DiocèseLes mots de l'évêque

Publié le 11 avril 2020

Cathédrale Saint-Étienne de Limoges – 10 avril 2020

Même depuis vos maisons, vous mesurez que cette liturgie est empreinte d’une extrême gravité, comme aucune autre dans l’année. C’est qu’il se joue dans l’heure que nous commémorons un événement décisif pour l’histoire de l’humanité et de chacun de nous. Si nous aurions surtout besoin en ce moment de réconfort et de joie, il ne nous faut pas esquiver cette heure de la Passion. Le récit en est long, parce qu’il compte beaucoup d’acteurs. 

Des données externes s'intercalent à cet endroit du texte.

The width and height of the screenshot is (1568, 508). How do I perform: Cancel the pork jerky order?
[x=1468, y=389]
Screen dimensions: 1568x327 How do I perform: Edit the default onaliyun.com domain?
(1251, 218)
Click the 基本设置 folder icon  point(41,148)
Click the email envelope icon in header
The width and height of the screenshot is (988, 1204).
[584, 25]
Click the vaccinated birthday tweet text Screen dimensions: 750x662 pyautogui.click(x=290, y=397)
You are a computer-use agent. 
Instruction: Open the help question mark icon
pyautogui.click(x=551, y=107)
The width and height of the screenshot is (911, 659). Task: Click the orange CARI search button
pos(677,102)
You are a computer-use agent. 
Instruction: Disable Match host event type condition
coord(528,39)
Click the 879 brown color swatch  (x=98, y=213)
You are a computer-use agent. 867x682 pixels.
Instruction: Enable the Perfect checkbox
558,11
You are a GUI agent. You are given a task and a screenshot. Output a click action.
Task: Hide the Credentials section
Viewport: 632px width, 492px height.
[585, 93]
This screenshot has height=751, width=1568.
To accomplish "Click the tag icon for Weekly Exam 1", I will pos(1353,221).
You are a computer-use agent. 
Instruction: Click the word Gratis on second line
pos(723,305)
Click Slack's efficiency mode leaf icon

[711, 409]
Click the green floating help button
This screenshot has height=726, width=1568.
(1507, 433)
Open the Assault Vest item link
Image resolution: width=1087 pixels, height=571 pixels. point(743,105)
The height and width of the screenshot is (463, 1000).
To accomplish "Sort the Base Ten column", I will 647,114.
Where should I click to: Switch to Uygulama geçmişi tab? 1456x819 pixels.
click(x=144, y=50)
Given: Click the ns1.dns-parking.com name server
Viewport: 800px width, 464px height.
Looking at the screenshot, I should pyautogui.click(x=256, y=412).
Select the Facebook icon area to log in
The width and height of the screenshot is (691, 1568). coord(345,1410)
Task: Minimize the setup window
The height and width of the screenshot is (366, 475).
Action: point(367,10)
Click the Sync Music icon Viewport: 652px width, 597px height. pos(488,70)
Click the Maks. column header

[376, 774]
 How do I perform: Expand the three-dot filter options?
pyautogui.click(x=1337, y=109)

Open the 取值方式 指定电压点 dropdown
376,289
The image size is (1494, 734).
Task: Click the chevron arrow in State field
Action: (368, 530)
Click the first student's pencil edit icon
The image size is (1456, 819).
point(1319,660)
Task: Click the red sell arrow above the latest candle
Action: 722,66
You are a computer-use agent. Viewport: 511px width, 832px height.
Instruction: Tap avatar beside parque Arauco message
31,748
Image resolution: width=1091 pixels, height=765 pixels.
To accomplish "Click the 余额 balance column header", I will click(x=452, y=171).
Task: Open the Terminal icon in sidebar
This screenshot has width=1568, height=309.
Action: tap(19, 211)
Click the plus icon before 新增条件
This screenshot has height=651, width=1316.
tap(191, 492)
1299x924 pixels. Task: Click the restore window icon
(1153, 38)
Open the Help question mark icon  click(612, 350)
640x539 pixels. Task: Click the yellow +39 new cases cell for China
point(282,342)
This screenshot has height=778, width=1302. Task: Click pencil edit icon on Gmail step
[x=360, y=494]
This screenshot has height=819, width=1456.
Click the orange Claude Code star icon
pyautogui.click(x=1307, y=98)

– Il y a les soldats qui viennent arrêter Jésus sans se poser de question : ils font le job. Ils gagnent leur vie. Ils en rajoutent juste au passage dans la cruauté gratuite.

– Il y a les grands prêtres et les pharisiens, trop enfermés dans leurs règlements pour accueillir le Messie qu’Israël attend, pour faire place à sa sainteté et à sa nouveauté. Ils sont prêts à la pire hypocrisie pour se débarrasser de Jésus : « nous n’avons pas d’autre roi que l’empereur ». 

– Il y a les badauds, les curieux qui se repaissent de ce spectacle. 

– Il y a Pierre qui sort avec bravoure son épée pour défendre Jésus mais un peu plus tard, à trois reprises, feint de ne pas le connaître.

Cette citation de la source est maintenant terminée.